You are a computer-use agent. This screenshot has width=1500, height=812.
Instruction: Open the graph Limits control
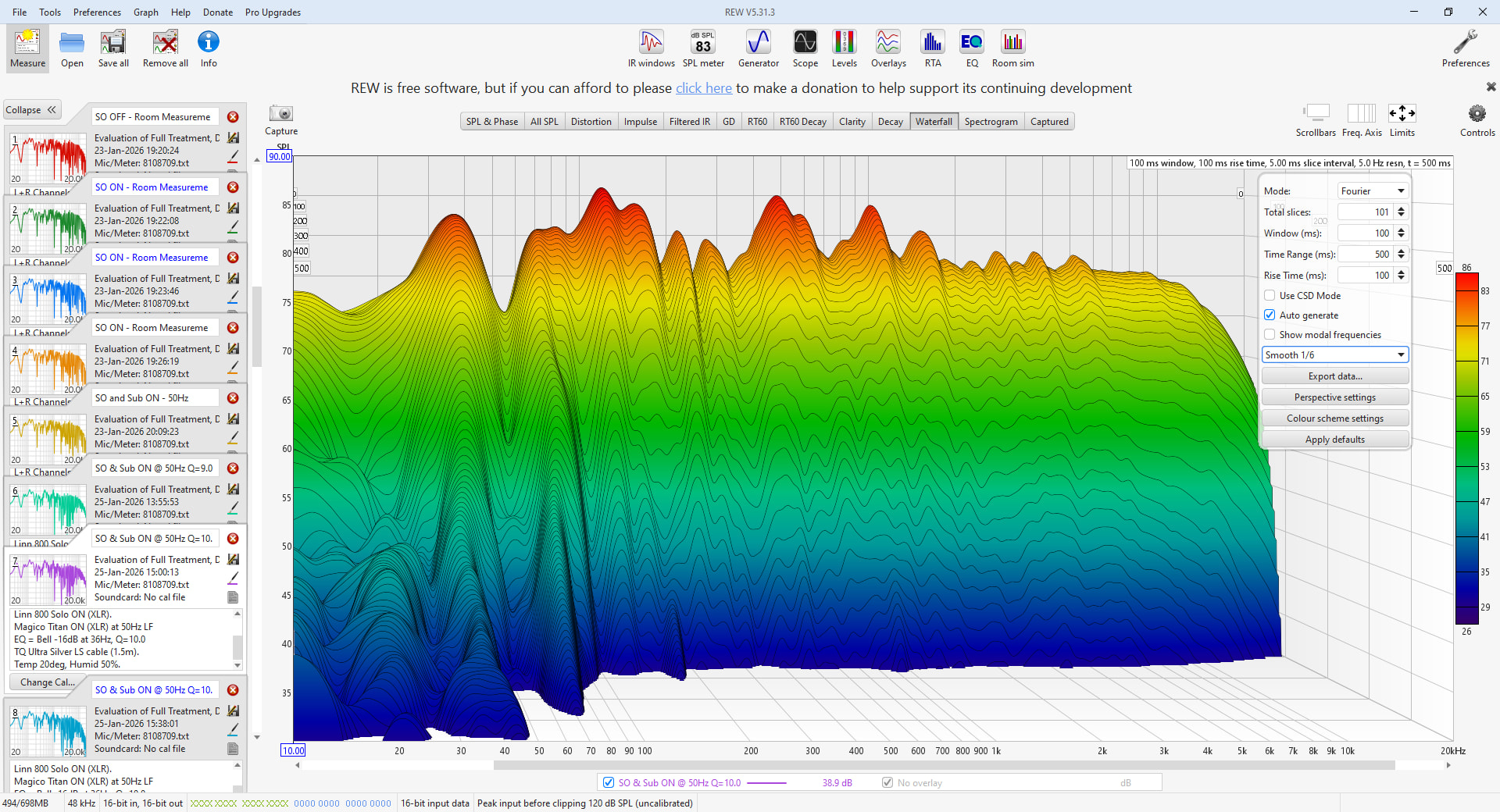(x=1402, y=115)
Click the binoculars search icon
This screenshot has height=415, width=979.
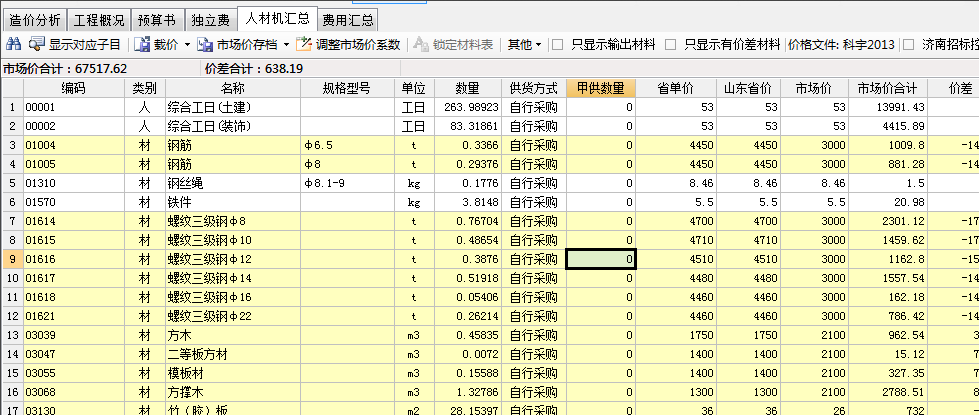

=====

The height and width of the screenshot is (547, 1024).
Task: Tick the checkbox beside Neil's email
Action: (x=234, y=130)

=====

From the listing above, output exactly the run of lines that starts with the line containing "Click the binoculars search icon" and ends with the line containing "This screenshot has height=415, width=979.".

Click the binoculars search icon
This screenshot has height=415, width=979.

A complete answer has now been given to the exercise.